En ese sentido, podemos establecer que este derecho responde a un fenómeno global de transformación de las misiones de la Administración y de mutación hacia un Estado administrativo, toda vez que el procedimiento administrativo, desarrollado conforme las normas del debido proceso, es un instrumento fundamental para el logro de decisiones administrativas de calidad, así como un ámbito de composición de intereses privados y públicos en la búsqueda de los cambiantes y esquivos intereses generales, que permite una protección eficaz de los derechos fundamentales, a través del fortalecimiento del principio democrático y del principio de transparencia de la actividad administrativa. Por otro lado, es necesario aclarar que el Reglamento de Aplicación de la Ley 200-04 regula en detalle este procedimiento de consulta pública, disponiendo que la presentación de opiniones y propuestas no puede ser inferior a veinticinco (25) días desde la apertura del procedimiento consultivo (artículo 50), que la publicación de las propuestas reglamentarias incluya el texto de las normas propuestas y las razones que justifican su dictado (artículo 51), y la posibilidad de celebrar audiencias públicas para discutir las opiniones calificadas de personas u organizaciones expertas (artículo 54) [7].

Sin embargo, el aspecto más importante que debemos resaltar es que la violación del derecho al debido proceso reglamentario activa el control judicial de constitucionalidad, considerándose que el Reglamento es ilegal por violar las disposiciones consagradas en la Ley 200-04, y sobre todo es, por demás, inconstitucional al violar el derecho fundamental al debido proceso administrativo consagrados en los artículos 69.10 y 138.2 de la Constitución. En tal sentido, cualquier reglamento que sea promulgado sin ser sometido a la consulta pública, es decir, que el público en general sea parte interesada y activa, con derechos de naturaleza procedimentales a respetar dentro de la concepción del debido proceso constitucional, es nulo por violentar el derecho fundamental al debido proceso reglamentario.

Finalmente, debemos resaltar que el derecho fundamental al debido proceso reglamentario fortalece al Estado Social y Democrático de Derecho, toda vez que le otorga la facultad a los administrados de regular, contribuir, y velar por la legalidad de las actuaciones de la Administración Pública, y sobre todo obligar a la Administración a garantizar los derechos fundamentales de los particulares, así como también el interés general.


[1] CASSAGNE, Juan Carlos. Derecho Administrativo.
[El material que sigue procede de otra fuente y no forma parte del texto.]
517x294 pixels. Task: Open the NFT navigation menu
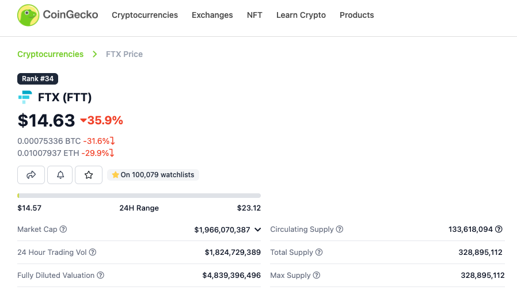[254, 15]
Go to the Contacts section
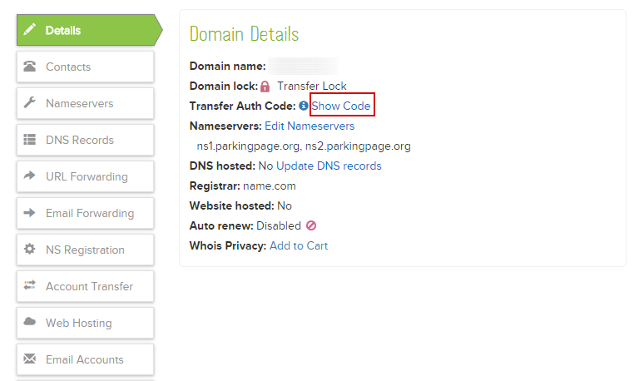This screenshot has width=639, height=381. (68, 67)
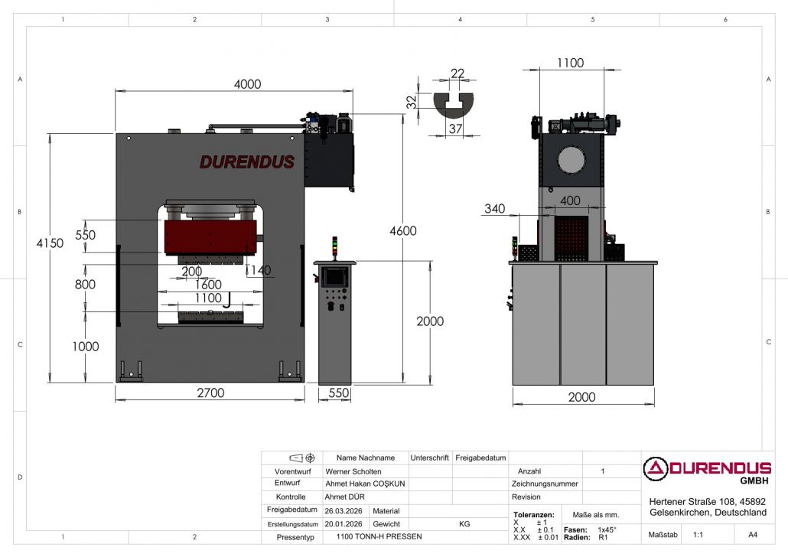Click the name Werner Scholten in the title block

(353, 471)
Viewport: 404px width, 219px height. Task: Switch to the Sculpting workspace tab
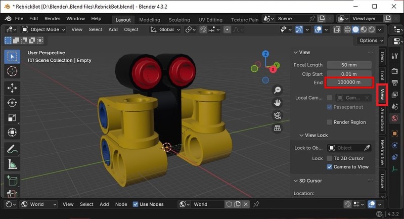(179, 20)
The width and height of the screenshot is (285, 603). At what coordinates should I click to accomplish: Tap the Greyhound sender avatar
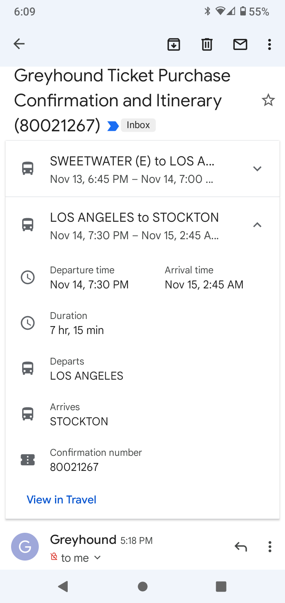[x=25, y=547]
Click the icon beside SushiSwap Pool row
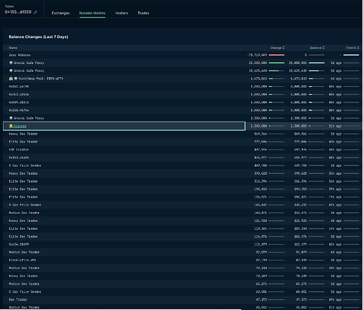This screenshot has width=363, height=310. [x=11, y=79]
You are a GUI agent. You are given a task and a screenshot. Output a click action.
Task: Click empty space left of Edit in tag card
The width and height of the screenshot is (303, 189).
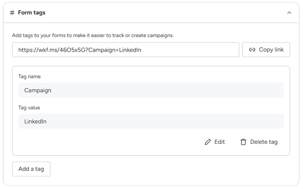(x=108, y=142)
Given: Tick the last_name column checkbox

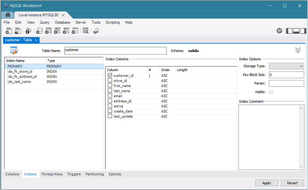Looking at the screenshot, I should (x=110, y=91).
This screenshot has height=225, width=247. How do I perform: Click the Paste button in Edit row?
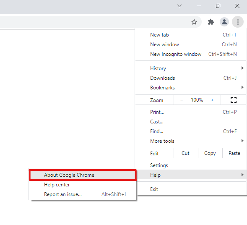click(x=234, y=153)
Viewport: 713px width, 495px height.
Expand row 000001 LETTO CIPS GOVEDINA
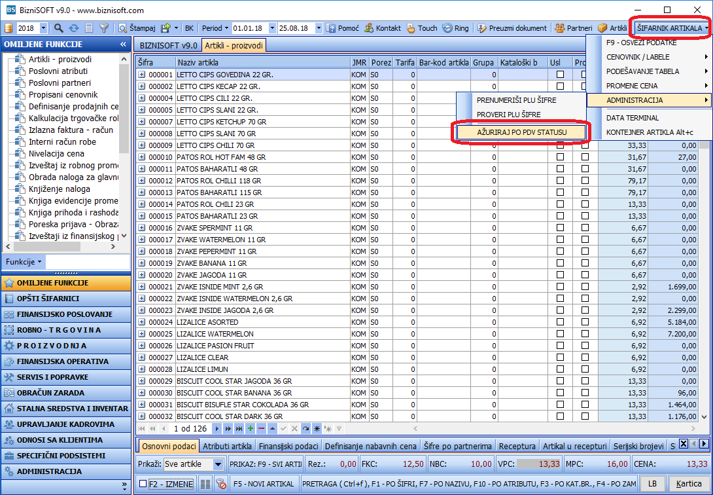(x=142, y=75)
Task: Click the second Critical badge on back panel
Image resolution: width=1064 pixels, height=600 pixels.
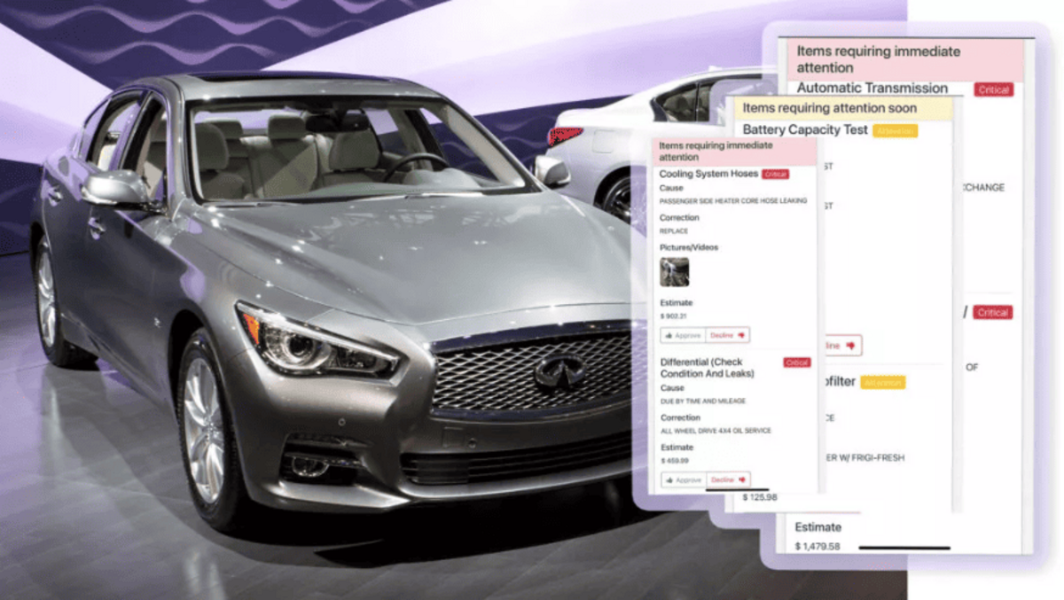Action: click(992, 313)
Sexta edición actualizada. Abelado-Perrot. p. 11.

[2] JORGE PRATS, Eduardo. Derecho Constitucional. Vol. I. Ius Novum, tercera edición 2010. p. 347.

[3] GORDILLO, Agustín. Introducción al derecho. Buenos Aires, Fundación de derecho administrativo, 2002. p. I-5. Disponible en: www.gordillo.com.ar, última visita, en fecha 23 de octubre de 2013.

[4] Ibíd., p. II-10.

[5] CARBAJALES, Mariano. El Estado regulador, hacia un nuevo modelo de Estado. Editorial Álbaco de Rodolfo Depalma. Argentina, 2006. p. 69.

[6] JORGE PRATS, Eduardo. Derecho Constitucional. op. cit. p. 346.

[7] Ibíd., p. 347.


El Derecho Fundamental a un Debido Proceso Reglamentario.